- [YOUR OBJECTIVE]: Print the data word for word, starting at its first line and ending at the line that contains "Action: click(506, 258)", with both ends included.

- [DATA ENTRIES]:
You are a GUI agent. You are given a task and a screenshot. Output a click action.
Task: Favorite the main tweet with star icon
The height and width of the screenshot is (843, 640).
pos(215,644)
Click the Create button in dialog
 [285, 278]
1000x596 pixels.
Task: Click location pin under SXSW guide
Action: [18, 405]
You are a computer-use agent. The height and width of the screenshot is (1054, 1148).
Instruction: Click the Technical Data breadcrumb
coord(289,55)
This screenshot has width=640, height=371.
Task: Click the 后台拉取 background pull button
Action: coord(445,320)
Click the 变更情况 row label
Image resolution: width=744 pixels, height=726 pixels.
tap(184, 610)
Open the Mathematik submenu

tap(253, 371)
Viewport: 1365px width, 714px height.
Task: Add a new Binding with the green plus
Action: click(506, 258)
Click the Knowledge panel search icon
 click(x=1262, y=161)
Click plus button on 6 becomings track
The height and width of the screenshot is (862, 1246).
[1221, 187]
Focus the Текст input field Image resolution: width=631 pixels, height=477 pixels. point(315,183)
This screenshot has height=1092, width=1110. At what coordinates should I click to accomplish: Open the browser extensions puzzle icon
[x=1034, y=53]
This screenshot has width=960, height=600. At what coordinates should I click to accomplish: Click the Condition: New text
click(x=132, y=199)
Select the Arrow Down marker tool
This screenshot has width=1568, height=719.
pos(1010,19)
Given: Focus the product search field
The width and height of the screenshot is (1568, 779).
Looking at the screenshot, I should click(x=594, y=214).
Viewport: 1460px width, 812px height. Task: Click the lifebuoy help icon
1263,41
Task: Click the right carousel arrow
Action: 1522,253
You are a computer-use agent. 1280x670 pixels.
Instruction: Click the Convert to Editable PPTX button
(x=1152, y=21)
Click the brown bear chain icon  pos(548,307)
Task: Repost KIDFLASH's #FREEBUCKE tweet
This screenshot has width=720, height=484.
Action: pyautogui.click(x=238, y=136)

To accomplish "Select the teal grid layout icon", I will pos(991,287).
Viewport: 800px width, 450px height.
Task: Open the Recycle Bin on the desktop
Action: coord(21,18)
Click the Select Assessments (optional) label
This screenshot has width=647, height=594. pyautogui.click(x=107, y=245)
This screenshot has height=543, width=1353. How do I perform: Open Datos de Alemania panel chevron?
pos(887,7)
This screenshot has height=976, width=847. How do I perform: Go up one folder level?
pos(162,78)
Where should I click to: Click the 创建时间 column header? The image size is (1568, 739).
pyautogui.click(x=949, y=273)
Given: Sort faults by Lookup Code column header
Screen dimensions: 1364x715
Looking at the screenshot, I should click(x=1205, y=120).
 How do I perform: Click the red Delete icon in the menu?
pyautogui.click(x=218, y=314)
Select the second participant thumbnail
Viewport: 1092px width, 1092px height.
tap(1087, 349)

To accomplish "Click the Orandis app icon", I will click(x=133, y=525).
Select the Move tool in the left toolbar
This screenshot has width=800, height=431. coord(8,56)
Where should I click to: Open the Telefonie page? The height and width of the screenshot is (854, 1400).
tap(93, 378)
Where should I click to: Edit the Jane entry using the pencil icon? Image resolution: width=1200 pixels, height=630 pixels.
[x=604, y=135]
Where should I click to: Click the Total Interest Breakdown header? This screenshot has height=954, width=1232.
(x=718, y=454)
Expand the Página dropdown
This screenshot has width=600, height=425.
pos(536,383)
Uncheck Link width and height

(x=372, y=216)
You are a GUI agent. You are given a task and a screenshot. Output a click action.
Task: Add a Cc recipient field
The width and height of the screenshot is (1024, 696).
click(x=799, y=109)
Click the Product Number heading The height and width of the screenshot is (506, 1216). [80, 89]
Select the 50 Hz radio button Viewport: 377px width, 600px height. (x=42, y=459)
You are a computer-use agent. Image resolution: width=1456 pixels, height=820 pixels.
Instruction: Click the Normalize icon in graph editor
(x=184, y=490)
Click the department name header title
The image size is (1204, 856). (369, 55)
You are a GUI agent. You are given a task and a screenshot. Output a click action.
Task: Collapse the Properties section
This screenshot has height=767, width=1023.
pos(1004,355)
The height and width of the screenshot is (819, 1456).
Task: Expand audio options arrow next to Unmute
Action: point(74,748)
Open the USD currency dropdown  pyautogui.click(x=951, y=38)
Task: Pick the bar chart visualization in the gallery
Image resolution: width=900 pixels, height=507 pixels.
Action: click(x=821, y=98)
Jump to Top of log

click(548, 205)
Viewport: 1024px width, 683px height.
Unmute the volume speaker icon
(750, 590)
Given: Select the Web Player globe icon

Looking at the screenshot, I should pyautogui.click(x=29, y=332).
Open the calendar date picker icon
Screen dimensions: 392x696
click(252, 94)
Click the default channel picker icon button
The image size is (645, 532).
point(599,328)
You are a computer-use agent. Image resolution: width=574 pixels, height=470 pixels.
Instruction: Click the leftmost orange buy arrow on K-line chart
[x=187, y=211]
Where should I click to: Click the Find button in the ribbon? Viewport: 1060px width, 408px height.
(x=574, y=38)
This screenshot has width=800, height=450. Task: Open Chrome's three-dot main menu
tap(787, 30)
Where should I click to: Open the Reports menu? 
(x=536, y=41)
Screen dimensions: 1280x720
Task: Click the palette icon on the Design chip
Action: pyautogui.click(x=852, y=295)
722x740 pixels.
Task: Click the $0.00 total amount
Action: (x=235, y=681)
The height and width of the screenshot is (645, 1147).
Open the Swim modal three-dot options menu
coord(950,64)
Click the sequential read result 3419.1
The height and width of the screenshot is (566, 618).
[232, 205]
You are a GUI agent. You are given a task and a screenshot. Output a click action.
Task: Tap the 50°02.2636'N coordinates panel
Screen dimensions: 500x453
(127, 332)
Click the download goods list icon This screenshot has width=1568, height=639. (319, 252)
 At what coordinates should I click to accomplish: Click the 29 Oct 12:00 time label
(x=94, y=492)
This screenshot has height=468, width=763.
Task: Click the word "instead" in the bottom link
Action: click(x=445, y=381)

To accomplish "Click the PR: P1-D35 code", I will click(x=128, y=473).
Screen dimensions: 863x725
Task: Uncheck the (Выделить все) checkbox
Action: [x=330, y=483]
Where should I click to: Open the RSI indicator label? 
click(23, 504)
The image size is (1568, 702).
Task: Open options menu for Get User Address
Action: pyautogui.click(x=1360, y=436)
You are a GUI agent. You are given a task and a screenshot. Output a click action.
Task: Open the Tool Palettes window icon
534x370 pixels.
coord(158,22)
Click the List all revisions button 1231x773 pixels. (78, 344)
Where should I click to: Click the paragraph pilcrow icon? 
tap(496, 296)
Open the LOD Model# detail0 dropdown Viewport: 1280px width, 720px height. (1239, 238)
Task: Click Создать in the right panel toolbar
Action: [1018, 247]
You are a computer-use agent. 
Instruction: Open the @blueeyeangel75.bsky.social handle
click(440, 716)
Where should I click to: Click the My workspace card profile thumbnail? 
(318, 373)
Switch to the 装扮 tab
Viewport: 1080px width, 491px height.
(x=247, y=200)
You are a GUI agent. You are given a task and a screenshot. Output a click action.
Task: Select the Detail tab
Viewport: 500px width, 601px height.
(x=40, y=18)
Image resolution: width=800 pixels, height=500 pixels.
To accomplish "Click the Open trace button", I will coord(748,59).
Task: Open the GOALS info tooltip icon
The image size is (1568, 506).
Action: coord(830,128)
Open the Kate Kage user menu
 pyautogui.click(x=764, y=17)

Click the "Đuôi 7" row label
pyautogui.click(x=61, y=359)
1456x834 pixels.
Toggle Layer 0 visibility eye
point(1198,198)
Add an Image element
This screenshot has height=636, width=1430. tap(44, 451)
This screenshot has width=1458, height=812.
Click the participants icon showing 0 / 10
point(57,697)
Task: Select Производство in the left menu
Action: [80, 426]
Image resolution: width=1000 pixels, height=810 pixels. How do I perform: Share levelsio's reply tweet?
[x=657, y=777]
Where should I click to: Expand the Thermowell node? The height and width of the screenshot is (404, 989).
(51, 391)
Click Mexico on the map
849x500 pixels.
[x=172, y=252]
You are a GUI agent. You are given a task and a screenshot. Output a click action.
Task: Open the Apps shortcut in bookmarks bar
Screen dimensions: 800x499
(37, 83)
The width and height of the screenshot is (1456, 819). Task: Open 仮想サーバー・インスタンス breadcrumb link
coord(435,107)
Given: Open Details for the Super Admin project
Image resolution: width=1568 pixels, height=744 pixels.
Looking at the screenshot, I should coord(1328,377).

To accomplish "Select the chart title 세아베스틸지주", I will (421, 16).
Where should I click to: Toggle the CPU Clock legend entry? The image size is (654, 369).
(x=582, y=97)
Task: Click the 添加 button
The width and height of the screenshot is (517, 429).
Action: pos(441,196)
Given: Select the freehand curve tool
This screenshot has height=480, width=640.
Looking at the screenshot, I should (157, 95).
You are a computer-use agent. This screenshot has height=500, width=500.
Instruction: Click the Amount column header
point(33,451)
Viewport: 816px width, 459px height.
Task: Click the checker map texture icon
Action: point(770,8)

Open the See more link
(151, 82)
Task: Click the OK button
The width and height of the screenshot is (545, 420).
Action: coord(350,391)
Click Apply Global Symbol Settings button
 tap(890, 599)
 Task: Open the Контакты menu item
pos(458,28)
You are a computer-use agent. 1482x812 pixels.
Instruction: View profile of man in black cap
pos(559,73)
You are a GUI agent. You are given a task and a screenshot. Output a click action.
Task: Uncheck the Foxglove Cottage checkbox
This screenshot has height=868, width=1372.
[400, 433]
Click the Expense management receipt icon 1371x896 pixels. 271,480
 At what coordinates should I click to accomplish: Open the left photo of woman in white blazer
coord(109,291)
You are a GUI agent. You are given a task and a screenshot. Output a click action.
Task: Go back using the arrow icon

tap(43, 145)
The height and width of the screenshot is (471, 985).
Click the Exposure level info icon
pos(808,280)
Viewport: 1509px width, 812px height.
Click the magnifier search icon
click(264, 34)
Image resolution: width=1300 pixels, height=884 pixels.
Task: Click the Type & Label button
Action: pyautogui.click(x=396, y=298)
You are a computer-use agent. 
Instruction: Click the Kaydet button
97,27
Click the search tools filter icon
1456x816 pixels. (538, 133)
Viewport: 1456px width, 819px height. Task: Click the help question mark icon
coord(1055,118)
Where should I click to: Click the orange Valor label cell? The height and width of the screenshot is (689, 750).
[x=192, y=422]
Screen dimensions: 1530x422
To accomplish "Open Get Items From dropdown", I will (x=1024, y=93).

- [SOLUTION FOR THIS TASK]:
You are a GUI agent. You are given a task and a screenshot. Output a click action.
Task: Favorite the main tweet with star icon
The height and width of the screenshot is (843, 640).
pos(215,644)
Click the Create button in dialog
 [285, 278]
1000x596 pixels.
Task: Click location pin under SXSW guide
Action: [18, 405]
You are a computer-use agent. The height and width of the screenshot is (1054, 1148).
Instruction: Click the Technical Data breadcrumb
coord(289,55)
This screenshot has width=640, height=371.
Task: Click the 后台拉取 background pull button
Action: coord(445,320)
Click the 变更情况 row label
Image resolution: width=744 pixels, height=726 pixels.
tap(184, 610)
Open the Mathematik submenu

tap(253, 371)
Viewport: 1365px width, 714px height.
Task: Add a new Binding with the green plus
Action: click(506, 258)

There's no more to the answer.